What you have to do:
Wherever the string "agent" appears in the records, return the line that holds it.

***** Dataset

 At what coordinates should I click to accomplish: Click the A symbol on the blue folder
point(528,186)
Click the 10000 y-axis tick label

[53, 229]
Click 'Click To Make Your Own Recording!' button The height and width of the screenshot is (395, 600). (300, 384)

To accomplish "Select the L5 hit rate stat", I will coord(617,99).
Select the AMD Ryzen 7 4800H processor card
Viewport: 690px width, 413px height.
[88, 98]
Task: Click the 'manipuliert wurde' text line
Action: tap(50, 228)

**********
***** Dataset

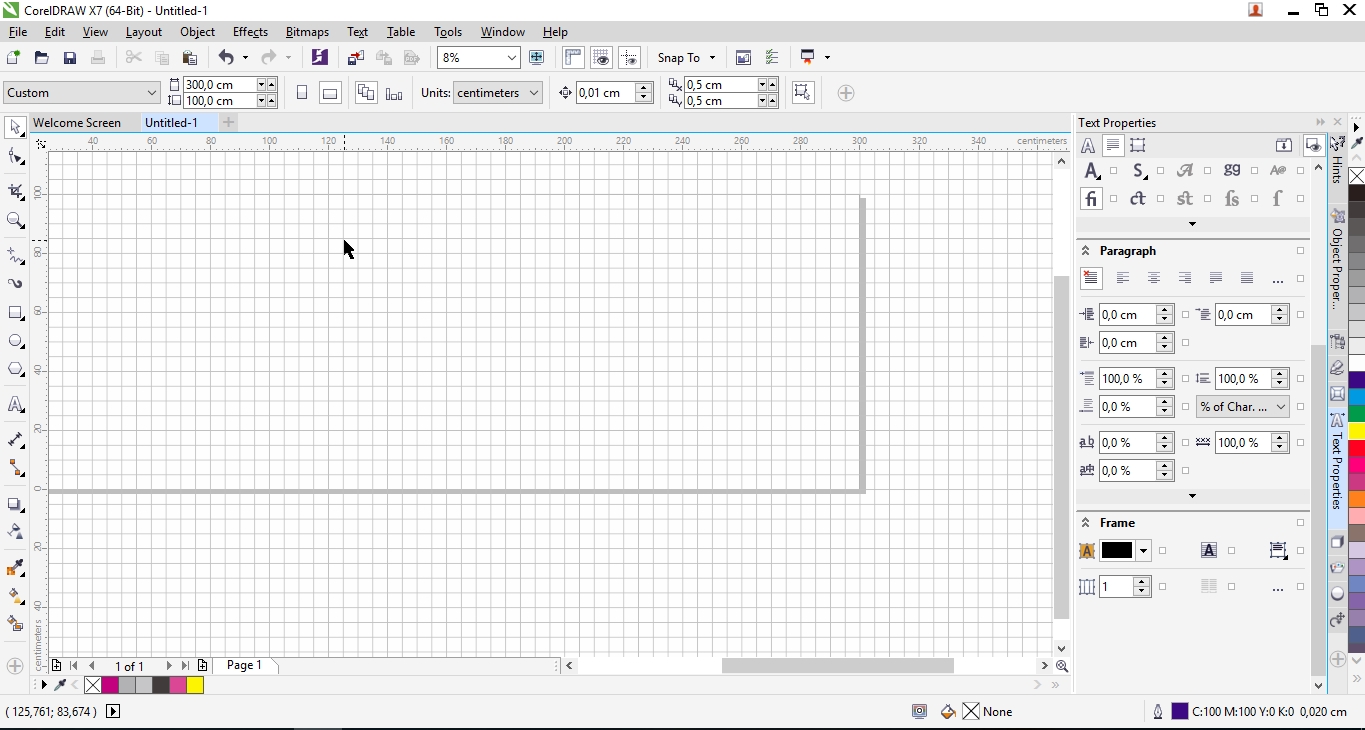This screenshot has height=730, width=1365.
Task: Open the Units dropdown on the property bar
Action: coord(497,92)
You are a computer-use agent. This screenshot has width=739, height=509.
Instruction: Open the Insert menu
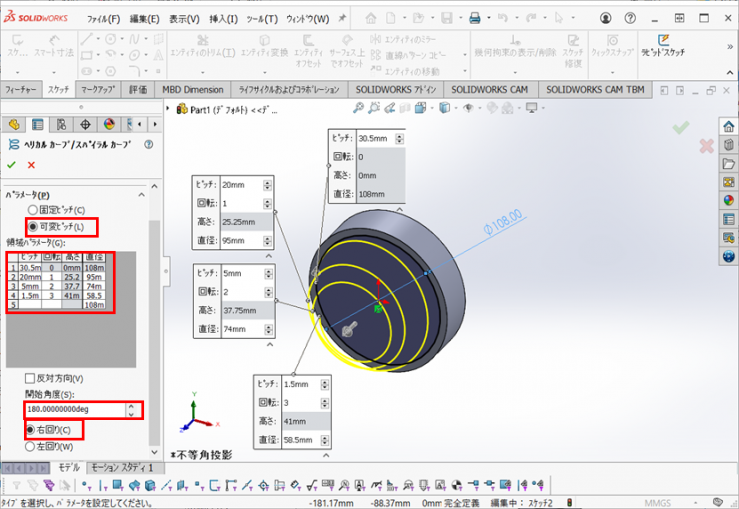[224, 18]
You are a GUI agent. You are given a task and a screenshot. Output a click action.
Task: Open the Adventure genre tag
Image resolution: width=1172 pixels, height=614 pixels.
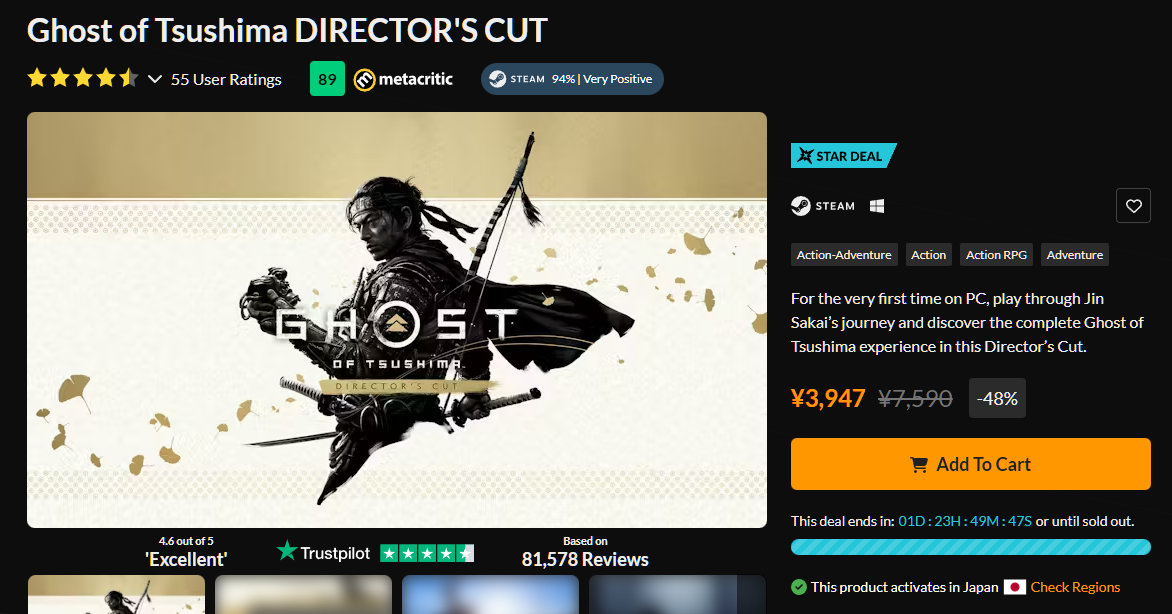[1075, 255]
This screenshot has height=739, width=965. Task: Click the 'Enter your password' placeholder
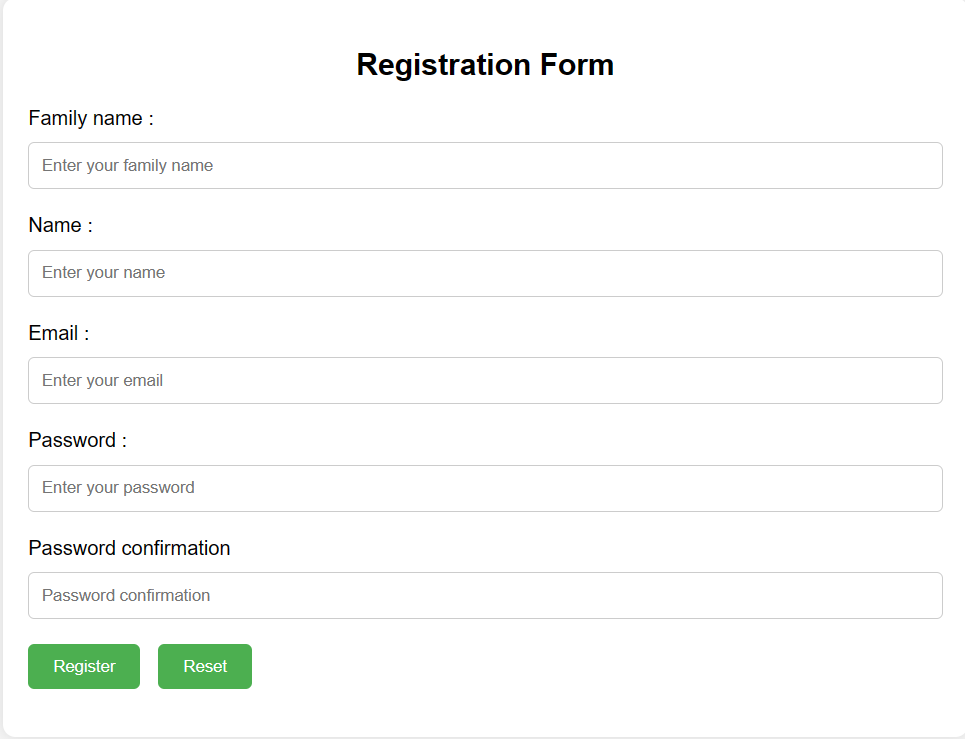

**********
***** Dataset

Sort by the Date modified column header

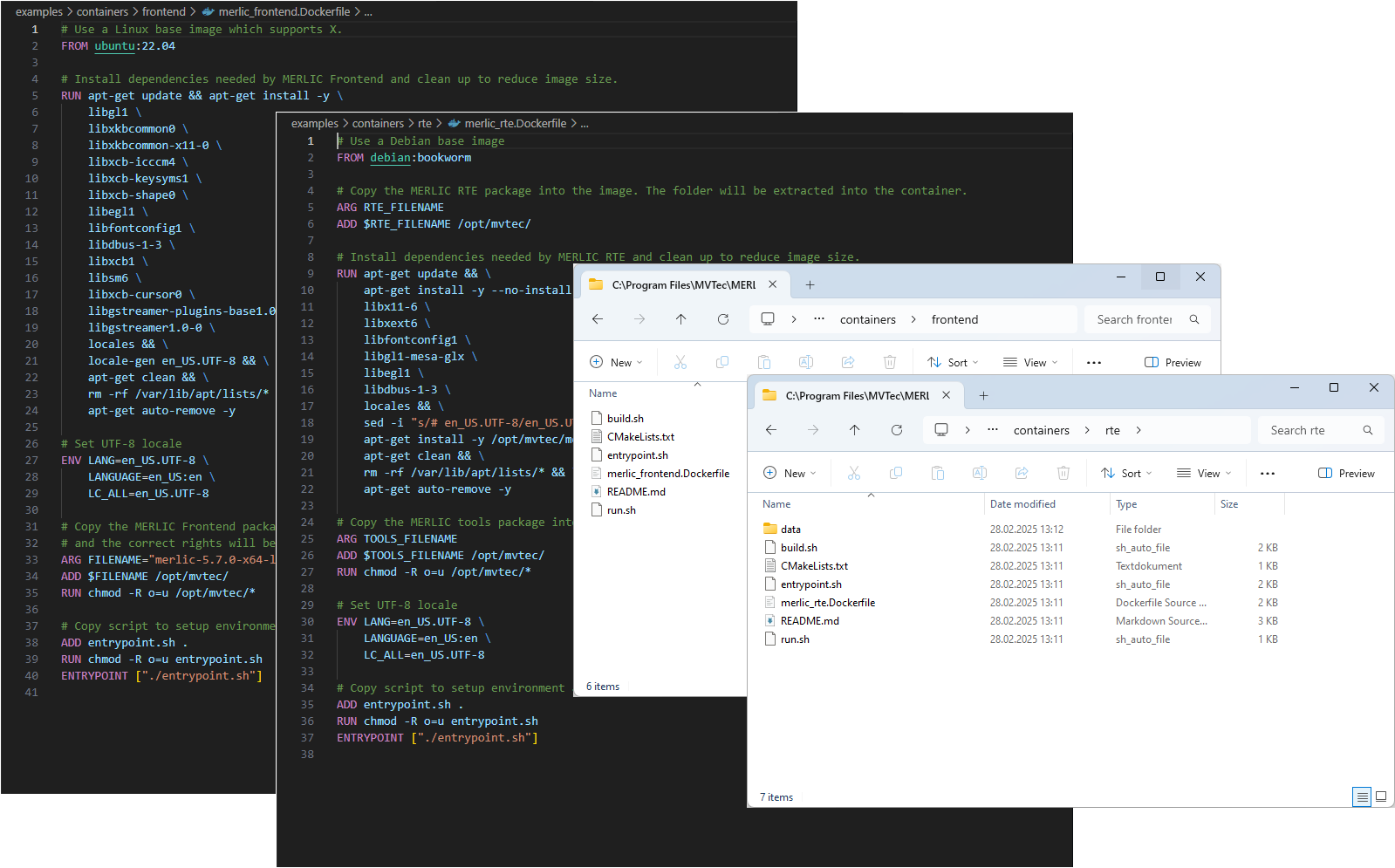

**********

Reply to the task:
You are a computer-use agent. This screenshot has width=739, height=509.
You are a GUI agent. You are given a task and a screenshot. Output a click action.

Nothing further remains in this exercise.